The Battle of Islandlwana on January 22, 1879, was the direst defeat of the British Army against any indigenous people in the Empire and it occurred at what might be considered the zenith of British power during what has become known as the Zulu Wars. This battle has been of great interest to military strategists and historians. I’ll be looking at this through the eyes of an astrologer.
Although they eventually realized that they were massively outnumbered, the British forces were confident. The battle had not been expected and in fact, the British also had 1500 oxen with them, presumably for settlers – certainly not what one takes to war. British forces had never encountered what was now bearing down upon them with unimaginable force.
They were well trained and seasoned soldiers, numbering 1800, including British, colonial and native forces. They also had approximately 400 civilians with them. They were using state of the art weapons and under the able command of Lt. Lord Chelmsford.
Of primary interest were the much-prized Martini-Henry rifles, equipped with bayonets. This was the first time it had been used in combat and it turned out that it had a flaw when used repeatedly for long periods of time. They tended to overheat, making reloading more difficult. It is unlikely that this would have been a problem in other battles. As well, the rocket battery was not mounted and became increasingly useless as the battle unfolded.
The effective firing range of Martini-Henry rifle was 400 yds or 370 m. I emphasize this because the range of sight needed to allow for this ability. This may seem obvious, but at the time the soldiers had no real doubts of being able to hold back the massive Zulu assault.

Collected data:
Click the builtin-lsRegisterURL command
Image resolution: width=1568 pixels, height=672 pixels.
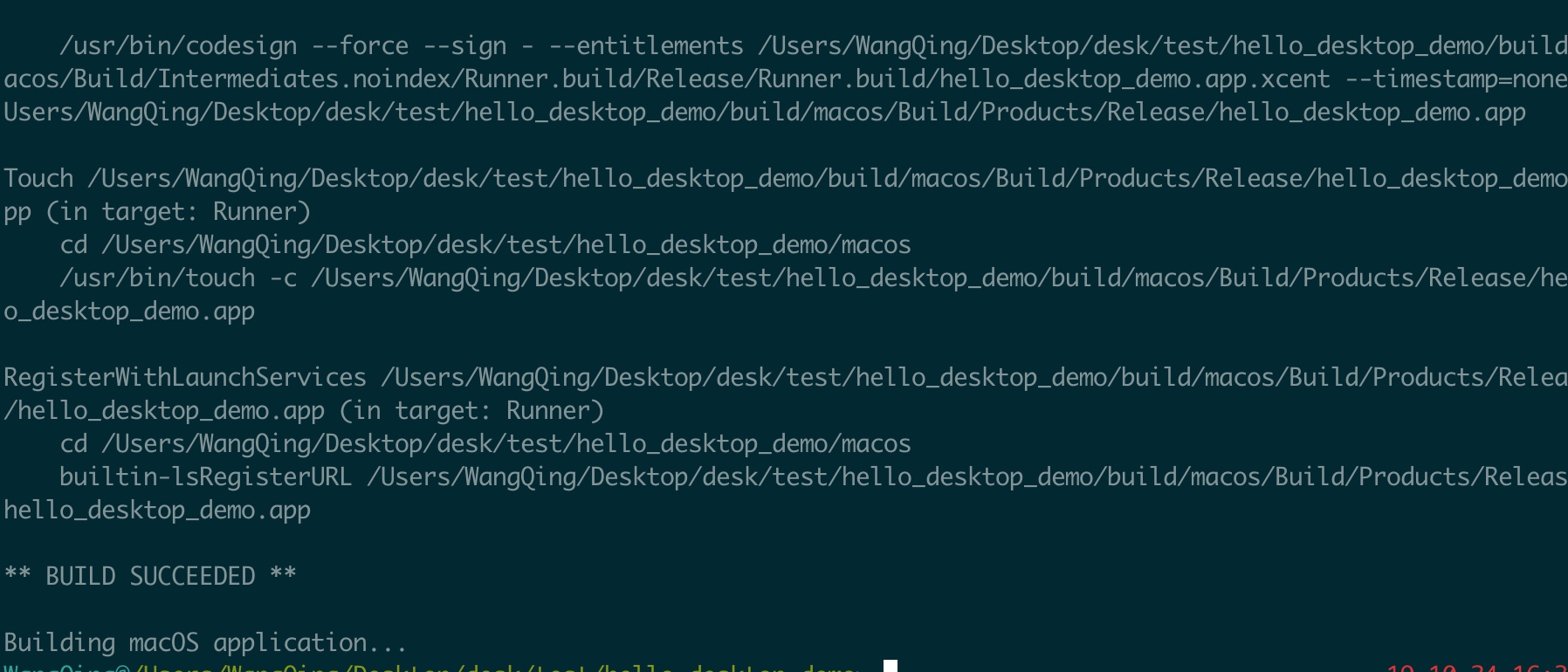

Exercise requirements:
a: Quote the passage on the Battle of Islandlwana word for word, beginning at the words "Of primary interest" and stopping after "massive Zulu assault.".
b: Translate this sentence from the passage on the Battle of Islandlwana into Spanish: "They tended to overheat, making reloading more difficult."
You won't need the lines for this work.

Responses:
a:
Of primary interest were the much-prized Martini-Henry rifles, equipped with bayonets. This was the first time it had been used in combat and it turned out that it had a flaw when used repeatedly for long periods of time. They tended to overheat, making reloading more difficult. It is unlikely that this would have been a problem in other battles. As well, the rocket battery was not mounted and became increasingly useless as the battle unfolded.
The effective firing range of Martini-Henry rifle was 400 yds or 370 m. I emphasize this because the range of sight needed to allow for this ability. This may seem obvious, but at the time the soldiers had no real doubts of being able to hold back the massive Zulu assault.

b: Tendían a sobrecalentarse, lo que dificultaba la recarga.